Starting a Saltwater Aquarium
Starting a Saltwater Tank
The first thing we want to say is “Build for the tank you want.” This means to have a plan in place for what you may want to do with an aquarium in the long-run to save time and money. Research types of corals, clams, inverts, just every aspect of reef aquariums and see what you might want in the future. We have a good deal of pictures on our site as well. Most people usually want a single fish to brighten up a room. It can save a tremendous amount of coin however to do some in-depth research into all the creatures you can keep in your tank.

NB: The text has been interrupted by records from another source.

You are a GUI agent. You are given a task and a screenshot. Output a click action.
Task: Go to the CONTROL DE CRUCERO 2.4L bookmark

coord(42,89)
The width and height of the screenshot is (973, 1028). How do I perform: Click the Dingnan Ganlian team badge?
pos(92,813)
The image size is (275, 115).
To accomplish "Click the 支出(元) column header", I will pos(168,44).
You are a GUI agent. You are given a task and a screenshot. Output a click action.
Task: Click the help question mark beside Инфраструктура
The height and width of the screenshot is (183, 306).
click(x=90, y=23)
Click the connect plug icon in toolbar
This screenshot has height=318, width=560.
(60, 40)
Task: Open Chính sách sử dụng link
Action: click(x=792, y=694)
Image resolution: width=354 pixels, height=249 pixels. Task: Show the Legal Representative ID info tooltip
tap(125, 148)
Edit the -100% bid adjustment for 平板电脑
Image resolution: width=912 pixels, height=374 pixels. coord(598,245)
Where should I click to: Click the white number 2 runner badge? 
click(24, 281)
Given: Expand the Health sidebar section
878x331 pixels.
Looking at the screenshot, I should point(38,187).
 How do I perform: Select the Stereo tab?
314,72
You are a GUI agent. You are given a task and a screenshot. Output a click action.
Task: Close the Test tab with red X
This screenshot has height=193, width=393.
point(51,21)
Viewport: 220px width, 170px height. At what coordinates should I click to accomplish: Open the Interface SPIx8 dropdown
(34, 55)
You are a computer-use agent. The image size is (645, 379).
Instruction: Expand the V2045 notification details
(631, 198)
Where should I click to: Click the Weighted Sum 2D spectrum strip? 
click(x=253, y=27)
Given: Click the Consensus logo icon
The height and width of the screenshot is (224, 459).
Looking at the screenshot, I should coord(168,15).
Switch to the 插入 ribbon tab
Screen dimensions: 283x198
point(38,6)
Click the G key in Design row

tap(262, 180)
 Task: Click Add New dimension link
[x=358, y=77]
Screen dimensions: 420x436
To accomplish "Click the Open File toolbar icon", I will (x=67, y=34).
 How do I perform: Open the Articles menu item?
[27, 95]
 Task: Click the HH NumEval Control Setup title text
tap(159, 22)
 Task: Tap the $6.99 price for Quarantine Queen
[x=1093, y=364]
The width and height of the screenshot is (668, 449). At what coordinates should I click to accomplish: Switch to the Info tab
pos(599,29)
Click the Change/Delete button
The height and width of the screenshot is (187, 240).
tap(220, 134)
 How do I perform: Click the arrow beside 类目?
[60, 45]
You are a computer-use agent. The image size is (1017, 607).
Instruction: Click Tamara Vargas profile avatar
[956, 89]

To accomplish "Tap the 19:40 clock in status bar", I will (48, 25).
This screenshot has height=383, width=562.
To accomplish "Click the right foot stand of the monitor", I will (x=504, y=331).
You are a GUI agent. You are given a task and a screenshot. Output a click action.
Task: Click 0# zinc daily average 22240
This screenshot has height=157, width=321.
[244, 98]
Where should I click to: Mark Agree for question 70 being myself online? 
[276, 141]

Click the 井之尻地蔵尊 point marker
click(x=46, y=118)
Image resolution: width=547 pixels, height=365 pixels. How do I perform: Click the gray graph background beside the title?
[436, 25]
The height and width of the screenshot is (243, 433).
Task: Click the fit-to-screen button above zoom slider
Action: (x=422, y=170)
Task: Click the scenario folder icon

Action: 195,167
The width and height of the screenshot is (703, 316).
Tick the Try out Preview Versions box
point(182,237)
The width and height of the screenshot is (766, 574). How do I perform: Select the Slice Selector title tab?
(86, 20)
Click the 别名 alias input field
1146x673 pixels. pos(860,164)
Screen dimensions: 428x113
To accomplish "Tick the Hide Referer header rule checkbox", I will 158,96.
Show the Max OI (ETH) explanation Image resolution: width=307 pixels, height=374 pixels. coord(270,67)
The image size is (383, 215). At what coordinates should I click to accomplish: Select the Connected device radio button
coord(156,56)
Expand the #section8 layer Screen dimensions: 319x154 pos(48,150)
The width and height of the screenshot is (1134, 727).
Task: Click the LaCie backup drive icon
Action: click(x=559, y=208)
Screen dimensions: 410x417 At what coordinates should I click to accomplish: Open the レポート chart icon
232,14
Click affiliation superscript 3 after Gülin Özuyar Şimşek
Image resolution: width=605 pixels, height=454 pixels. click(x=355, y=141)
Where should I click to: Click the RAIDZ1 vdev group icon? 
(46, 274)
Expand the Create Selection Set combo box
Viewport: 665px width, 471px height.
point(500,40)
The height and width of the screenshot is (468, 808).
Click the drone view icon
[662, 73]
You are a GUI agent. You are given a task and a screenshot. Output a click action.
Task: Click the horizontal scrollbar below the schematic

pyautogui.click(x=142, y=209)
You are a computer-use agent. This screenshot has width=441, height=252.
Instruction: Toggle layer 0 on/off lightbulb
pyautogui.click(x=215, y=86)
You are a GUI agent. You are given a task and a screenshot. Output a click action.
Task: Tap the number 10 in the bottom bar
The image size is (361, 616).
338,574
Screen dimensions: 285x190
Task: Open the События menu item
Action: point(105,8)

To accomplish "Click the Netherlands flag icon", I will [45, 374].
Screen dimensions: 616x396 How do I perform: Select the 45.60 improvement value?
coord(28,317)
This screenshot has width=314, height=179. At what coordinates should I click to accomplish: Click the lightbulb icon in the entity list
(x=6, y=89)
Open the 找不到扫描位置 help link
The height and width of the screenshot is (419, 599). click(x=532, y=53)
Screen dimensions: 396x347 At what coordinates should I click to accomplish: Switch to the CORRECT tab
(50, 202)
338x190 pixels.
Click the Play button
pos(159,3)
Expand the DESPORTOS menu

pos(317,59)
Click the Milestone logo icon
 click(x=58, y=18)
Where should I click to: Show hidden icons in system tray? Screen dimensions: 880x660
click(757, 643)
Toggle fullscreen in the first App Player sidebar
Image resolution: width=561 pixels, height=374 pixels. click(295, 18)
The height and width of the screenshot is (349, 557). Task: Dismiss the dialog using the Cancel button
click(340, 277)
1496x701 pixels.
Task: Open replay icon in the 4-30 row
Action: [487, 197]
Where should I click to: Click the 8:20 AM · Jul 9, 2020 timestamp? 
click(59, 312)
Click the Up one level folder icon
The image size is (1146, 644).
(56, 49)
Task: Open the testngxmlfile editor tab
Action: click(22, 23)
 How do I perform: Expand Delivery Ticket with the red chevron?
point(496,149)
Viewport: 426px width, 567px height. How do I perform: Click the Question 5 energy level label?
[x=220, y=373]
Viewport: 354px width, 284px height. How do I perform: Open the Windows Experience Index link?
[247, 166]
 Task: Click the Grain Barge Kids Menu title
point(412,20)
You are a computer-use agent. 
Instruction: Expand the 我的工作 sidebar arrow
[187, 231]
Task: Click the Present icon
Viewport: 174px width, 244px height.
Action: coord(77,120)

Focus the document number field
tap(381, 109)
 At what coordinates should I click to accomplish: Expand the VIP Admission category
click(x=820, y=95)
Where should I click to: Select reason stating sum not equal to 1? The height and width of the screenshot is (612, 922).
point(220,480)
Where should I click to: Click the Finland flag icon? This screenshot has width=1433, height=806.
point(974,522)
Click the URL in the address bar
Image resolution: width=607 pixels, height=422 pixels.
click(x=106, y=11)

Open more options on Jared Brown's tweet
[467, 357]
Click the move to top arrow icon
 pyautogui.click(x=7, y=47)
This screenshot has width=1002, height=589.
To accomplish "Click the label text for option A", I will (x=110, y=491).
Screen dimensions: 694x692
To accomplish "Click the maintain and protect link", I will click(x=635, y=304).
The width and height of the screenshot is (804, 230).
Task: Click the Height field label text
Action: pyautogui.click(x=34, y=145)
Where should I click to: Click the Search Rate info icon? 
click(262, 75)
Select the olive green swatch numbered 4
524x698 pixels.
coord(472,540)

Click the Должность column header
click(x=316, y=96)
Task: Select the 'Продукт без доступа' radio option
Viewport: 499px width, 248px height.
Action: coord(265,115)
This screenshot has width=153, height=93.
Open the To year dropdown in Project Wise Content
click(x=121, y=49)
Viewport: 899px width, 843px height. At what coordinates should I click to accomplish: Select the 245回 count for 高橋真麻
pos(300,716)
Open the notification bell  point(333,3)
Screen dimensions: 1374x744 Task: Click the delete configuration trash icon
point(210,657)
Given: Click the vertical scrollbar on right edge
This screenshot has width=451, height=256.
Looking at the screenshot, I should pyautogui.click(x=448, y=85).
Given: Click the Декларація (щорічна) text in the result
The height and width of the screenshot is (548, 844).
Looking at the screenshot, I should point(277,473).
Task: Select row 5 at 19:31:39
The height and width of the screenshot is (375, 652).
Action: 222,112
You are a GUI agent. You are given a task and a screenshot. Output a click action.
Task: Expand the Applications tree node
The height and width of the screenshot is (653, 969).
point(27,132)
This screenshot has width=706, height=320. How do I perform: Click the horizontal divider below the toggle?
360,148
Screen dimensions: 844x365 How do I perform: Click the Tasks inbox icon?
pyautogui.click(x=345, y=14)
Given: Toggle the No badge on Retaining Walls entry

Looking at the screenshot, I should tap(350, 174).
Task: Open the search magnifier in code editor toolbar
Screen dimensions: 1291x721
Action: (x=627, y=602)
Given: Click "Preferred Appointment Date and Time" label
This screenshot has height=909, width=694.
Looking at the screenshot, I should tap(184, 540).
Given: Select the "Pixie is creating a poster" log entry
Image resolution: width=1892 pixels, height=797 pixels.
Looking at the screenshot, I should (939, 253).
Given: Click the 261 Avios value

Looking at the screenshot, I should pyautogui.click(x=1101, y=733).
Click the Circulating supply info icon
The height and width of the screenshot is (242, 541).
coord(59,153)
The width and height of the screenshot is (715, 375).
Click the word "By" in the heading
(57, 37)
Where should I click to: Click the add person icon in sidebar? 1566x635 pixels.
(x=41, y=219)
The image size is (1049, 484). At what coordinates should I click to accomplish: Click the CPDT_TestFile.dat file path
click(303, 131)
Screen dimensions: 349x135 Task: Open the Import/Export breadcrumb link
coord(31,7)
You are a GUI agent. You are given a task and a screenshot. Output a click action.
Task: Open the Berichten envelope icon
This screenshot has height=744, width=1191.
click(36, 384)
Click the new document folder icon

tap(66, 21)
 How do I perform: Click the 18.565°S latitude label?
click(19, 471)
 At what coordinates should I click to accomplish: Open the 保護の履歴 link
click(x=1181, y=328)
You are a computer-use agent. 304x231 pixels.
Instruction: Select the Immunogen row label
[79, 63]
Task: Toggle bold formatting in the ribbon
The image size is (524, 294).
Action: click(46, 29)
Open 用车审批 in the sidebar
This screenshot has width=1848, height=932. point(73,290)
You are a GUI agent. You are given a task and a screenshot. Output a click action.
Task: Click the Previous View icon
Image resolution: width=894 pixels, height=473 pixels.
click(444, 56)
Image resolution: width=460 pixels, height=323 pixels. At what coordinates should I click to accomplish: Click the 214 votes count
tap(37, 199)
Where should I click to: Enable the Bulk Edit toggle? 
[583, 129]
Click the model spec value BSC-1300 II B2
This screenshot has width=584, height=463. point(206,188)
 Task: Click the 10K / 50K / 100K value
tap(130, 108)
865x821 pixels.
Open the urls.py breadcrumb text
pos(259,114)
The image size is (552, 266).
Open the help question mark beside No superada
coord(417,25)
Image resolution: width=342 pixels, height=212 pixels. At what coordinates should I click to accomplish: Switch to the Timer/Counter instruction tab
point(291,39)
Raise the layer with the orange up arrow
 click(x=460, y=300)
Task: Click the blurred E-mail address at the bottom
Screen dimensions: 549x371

There’s a sea of information on the web about starting a saltwater tank, whether it be FO (fish only), FOLR (fish only with live rock), or a full blown reef. We understand that it can become somewhat overwhelming as a lot of places sell saltwater aquarium supplies, but very few are informative when it comes to what those supplies actually do or how they play a role in your tank; especially if you’re new to the hobby. And not to sound presumptuous but there’s also a plethora of bullsh*t out there that can confuse people and steer them away from the basics of what it takes for any saltwater tank to not just survive, but also thrive. There are certain fundamental basics that allow a person to keep any tank they want; almost anything else just makes it simpler to keep a tank by attempting to remove maintenance from the equation and automating almost any system.
There is NO substitute for maintenance and there never will be. We are essentially dealing with free-standing water that’s usually around 100 gallons of water being kept in a tank, so no, nothing substitutes regular maintenance of a tank.
Saltwater tanks are a great gift to be able to keep in captivity, and the equipment used to keep them has come a great distance even over the last decade. If you’re going to start one, please be responsible with it. We get a good deal of calls on a daily basis where people rush into one and then call us due to unnecessary loss that occurs. These are little pieces of reef that we are responsible for keeping the inhabitants safe and healthy for as long as we can. Whether its corals, fish or inverts, to us they are all little family members that deserve the same amount of respect and consideration as anyone or anything else that we care about.
Let’s begin. This will only cover the basics of what is needed to start a saltwater aquarium. For any further or more in-depth reading please refer to other sections of our Reef101 section. The segments in that area will greatly improve on the reading in this section. We just didn’t want to vary too far from the basics of what people need to own their little piece of the reef.
As discussed earlier there is 2 TRILLION pieces of equipment that people can purchase and it seems that one thing always leads to another in this industry, but here’s how to start yours up…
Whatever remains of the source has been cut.